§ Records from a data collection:
>> START
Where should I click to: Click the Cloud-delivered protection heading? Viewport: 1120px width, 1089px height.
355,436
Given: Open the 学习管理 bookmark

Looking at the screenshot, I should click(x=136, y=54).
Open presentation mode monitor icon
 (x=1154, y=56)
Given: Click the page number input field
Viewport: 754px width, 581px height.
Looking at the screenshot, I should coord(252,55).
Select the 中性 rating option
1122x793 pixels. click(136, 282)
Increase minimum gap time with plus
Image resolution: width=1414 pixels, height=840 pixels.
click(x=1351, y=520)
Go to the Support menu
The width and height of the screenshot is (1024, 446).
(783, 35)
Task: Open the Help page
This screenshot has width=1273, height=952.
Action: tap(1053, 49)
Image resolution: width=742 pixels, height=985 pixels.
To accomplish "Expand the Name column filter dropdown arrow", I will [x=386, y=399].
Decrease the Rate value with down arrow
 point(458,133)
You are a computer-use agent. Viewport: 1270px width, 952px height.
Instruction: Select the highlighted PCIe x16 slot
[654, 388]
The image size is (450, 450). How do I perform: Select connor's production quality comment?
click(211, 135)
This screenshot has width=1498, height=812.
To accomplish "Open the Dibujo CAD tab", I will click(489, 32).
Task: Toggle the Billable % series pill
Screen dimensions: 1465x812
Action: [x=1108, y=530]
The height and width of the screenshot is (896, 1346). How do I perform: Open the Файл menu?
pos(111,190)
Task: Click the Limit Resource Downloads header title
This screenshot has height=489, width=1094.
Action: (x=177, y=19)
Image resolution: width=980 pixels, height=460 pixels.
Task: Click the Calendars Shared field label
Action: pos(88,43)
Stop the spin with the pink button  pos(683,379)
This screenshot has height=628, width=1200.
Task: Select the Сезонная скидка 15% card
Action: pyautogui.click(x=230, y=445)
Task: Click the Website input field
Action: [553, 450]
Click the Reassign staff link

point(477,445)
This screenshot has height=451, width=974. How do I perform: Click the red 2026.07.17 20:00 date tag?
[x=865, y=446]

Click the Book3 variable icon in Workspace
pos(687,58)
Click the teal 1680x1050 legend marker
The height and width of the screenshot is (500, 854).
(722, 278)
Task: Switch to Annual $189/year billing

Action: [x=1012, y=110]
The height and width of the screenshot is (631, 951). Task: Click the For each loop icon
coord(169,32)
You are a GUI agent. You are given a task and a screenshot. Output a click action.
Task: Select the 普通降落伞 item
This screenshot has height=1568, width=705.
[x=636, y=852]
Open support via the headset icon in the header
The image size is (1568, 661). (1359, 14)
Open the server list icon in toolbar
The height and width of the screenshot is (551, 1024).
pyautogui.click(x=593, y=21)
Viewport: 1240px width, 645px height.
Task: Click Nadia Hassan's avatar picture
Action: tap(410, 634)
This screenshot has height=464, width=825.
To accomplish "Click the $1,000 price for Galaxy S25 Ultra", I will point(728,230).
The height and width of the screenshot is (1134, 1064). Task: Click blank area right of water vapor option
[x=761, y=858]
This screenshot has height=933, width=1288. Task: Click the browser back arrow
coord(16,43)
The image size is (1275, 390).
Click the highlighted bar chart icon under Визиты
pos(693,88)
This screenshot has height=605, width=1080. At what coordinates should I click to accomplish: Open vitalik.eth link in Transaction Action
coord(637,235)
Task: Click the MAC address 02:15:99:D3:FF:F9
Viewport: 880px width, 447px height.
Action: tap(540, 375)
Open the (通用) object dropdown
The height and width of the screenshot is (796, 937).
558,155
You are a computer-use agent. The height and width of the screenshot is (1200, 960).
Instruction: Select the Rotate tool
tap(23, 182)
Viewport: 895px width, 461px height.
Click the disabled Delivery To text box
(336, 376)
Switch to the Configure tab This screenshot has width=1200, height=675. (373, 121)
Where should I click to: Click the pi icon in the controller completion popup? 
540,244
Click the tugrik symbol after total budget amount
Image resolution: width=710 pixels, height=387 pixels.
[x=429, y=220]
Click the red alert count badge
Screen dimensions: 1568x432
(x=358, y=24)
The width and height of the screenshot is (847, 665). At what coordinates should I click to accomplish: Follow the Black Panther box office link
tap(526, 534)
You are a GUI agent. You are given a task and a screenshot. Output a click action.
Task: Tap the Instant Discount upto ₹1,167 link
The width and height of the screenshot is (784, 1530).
>> END
§ WHAT IS EXPECTED: Copy all of the records above line for line, without changing anything.

§ RESPONSE TO THIS TASK:
Where should I click to: Click the Cloud-delivered protection heading? Viewport: 1120px width, 1089px height.
355,436
Given: Open the 学习管理 bookmark

Looking at the screenshot, I should click(x=136, y=54).
Open presentation mode monitor icon
 (x=1154, y=56)
Given: Click the page number input field
Viewport: 754px width, 581px height.
Looking at the screenshot, I should coord(252,55).
Select the 中性 rating option
1122x793 pixels. click(136, 282)
Increase minimum gap time with plus
Image resolution: width=1414 pixels, height=840 pixels.
click(x=1351, y=520)
Go to the Support menu
The width and height of the screenshot is (1024, 446).
(783, 35)
Task: Open the Help page
This screenshot has width=1273, height=952.
Action: tap(1053, 49)
Image resolution: width=742 pixels, height=985 pixels.
To accomplish "Expand the Name column filter dropdown arrow", I will [x=386, y=399].
Decrease the Rate value with down arrow
 point(458,133)
You are a computer-use agent. Viewport: 1270px width, 952px height.
Instruction: Select the highlighted PCIe x16 slot
[654, 388]
The image size is (450, 450). How do I perform: Select connor's production quality comment?
click(211, 135)
This screenshot has width=1498, height=812.
To accomplish "Open the Dibujo CAD tab", I will click(489, 32).
Task: Toggle the Billable % series pill
Screen dimensions: 1465x812
Action: [x=1108, y=530]
The height and width of the screenshot is (896, 1346). How do I perform: Open the Файл menu?
pos(111,190)
Task: Click the Limit Resource Downloads header title
This screenshot has height=489, width=1094.
Action: (x=177, y=19)
Image resolution: width=980 pixels, height=460 pixels.
Task: Click the Calendars Shared field label
Action: pos(88,43)
Stop the spin with the pink button  pos(683,379)
This screenshot has height=628, width=1200.
Task: Select the Сезонная скидка 15% card
Action: pyautogui.click(x=230, y=445)
Task: Click the Website input field
Action: [553, 450]
Click the Reassign staff link

point(477,445)
This screenshot has height=451, width=974. How do I perform: Click the red 2026.07.17 20:00 date tag?
[x=865, y=446]

Click the Book3 variable icon in Workspace
pos(687,58)
Click the teal 1680x1050 legend marker
The height and width of the screenshot is (500, 854).
(722, 278)
Task: Switch to Annual $189/year billing

Action: [x=1012, y=110]
The height and width of the screenshot is (631, 951). Task: Click the For each loop icon
coord(169,32)
You are a GUI agent. You are given a task and a screenshot. Output a click action.
Task: Select the 普通降落伞 item
This screenshot has height=1568, width=705.
[x=636, y=852]
Open support via the headset icon in the header
The image size is (1568, 661). (1359, 14)
Open the server list icon in toolbar
The height and width of the screenshot is (551, 1024).
pyautogui.click(x=593, y=21)
Viewport: 1240px width, 645px height.
Task: Click Nadia Hassan's avatar picture
Action: tap(410, 634)
This screenshot has height=464, width=825.
To accomplish "Click the $1,000 price for Galaxy S25 Ultra", I will point(728,230).
The height and width of the screenshot is (1134, 1064). Task: Click blank area right of water vapor option
[x=761, y=858]
This screenshot has height=933, width=1288. Task: Click the browser back arrow
coord(16,43)
The image size is (1275, 390).
Click the highlighted bar chart icon under Визиты
pos(693,88)
This screenshot has height=605, width=1080. At what coordinates should I click to accomplish: Open vitalik.eth link in Transaction Action
coord(637,235)
Task: Click the MAC address 02:15:99:D3:FF:F9
Viewport: 880px width, 447px height.
Action: tap(540, 375)
Open the (通用) object dropdown
The height and width of the screenshot is (796, 937).
558,155
You are a computer-use agent. The height and width of the screenshot is (1200, 960).
Instruction: Select the Rotate tool
tap(23, 182)
Viewport: 895px width, 461px height.
Click the disabled Delivery To text box
(336, 376)
Switch to the Configure tab This screenshot has width=1200, height=675. (373, 121)
Where should I click to: Click the pi icon in the controller completion popup? 
540,244
Click the tugrik symbol after total budget amount
Image resolution: width=710 pixels, height=387 pixels.
[x=429, y=220]
Click the red alert count badge
Screen dimensions: 1568x432
(x=358, y=24)
The width and height of the screenshot is (847, 665). At what coordinates should I click to accomplish: Follow the Black Panther box office link
tap(526, 534)
You are a GUI agent. You are given a task and a screenshot. Output a click action.
Task: Tap the Instant Discount upto ₹1,167 link
The width and height of the screenshot is (784, 1530).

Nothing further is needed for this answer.